The car has been proved itself a Historic and Vintage racing front runner and winner. It took the checkered flag first at the pioneering Monaco Historic Grand Prix meeting of 1983, and it won its capacity class in the fondly-remember British Lloyds & Scottish Championship race series of 1981-83. It competed in the British Grand Prix support races of those years at both Brands Hatch and Silverstone, and set new class lap records at Brands Hatch and Donington Park.

It attracts high acclaim from the famously critical Victor Thomas, the highly-regarded British Lotus 11 Registrar, who explains that this is a very well-known and well regarded Historic sports-racing car which has been nicely restored from a very original 1956 example acquired by the present vendor in the UK during a period when the values of these machines was very low compared with modern times.

Most importantly, in common with many examples of the Lotus Eleven which were built in effect from kits of parts by enthusiastic 1950s club racers, the very original car then acquired did not have a chassis plate attached. Unless the cars had been road-registered as new, and contemporary UK purchase tax paid upon them, it was absolutely customary for sports-racing cars of that era not to bear formal chassis numbering. Unless the car was going to be taken abroad by serious international racers there were no Customs inspections to be survived, and there were numerous cases of British club racers simply using the engine number as their car's ID should they ever be sufficiently unfortunate to be stopped by the Police, and in those pre-computerized record-keeping days many simply applied the road registration license plate numbers of their everyday shopping street car!

We understand that in this case when the car was re-registered by the vendor under the UK serial 'XMA 818' the chassis serial no. '184' was adopted, since it was known to be missing from the list of surviving numbered Elevens. Victor Thomas now tells us that the original car bearing that chassis plate has emerged, but he is adamant that this in no way detracts from the original derivation of the car now offered here. "I am sure it's a real Eleven, from period, it's just that we have never been able to identify which one".

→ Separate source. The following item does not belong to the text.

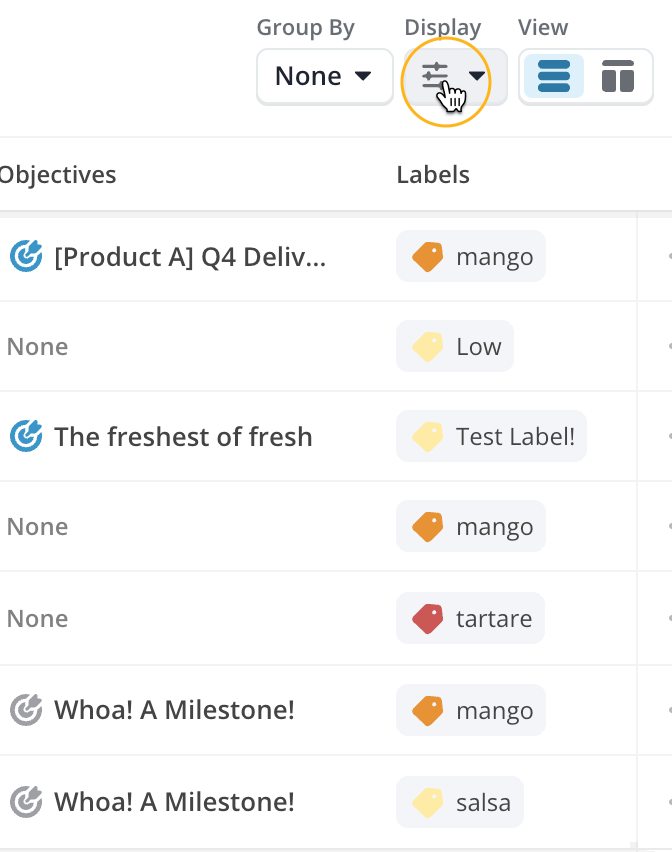Click The freshest of fresh objective icon
The width and height of the screenshot is (672, 852).
point(26,436)
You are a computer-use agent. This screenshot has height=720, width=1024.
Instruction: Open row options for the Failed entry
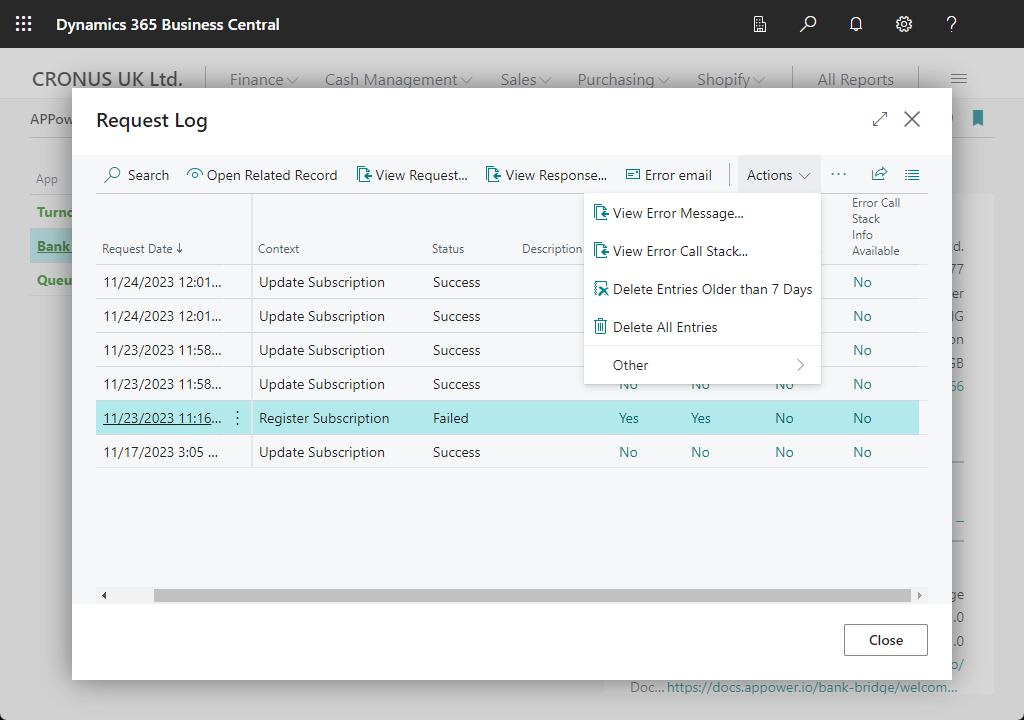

The immortal – and sublimely beautiful – Lotus Eleven was the 1100-1500cc sports-racing model which really established designer Colin Chapman's Lotus Engineering Company Ltd as a serious manufacturer of customer production competition cars. After some 150 Eleven 'Series 1' cars – such as this - had been produced, a 'Series 2' variant was introduced in the Spring of 1957. By the end of production during 1958, some 270 Lotus Elevens had been completed. They combined an extremely lightweight yet rigid multi-tubular spaceframe chassis designed by master-stressman Colin Chapman with the ageless aerodynamic bodywork styled by De Havilland Aeroplane Company aerodynamicist Frank Costin. In period the Lotus Elevens absolutely dominated the sports-racing class in which they competed, not only in their home market of Great Britain but also in the countries of Continental Europe, in the US, Canada, South Africa, Australia, New Zealand. For many enthusiasts the exquisitely proportioned Lotus Eleven is the epitome of the smaller-capacity class front-engined sports-racing car. Fitted most commonly with the 1100cc overhead-camshaft Coventry Climax 4-cylinder racing engine these cars are easy and inexpensive to prepare and maintain, and they are most definitely immensely enjoyable and rewarding cars to drive – not only in competition, but also on the public road. If ever there was a street car named desire – and one which is also begging for someone just to race the doors off it – it is this Lotus-Climax Eleven.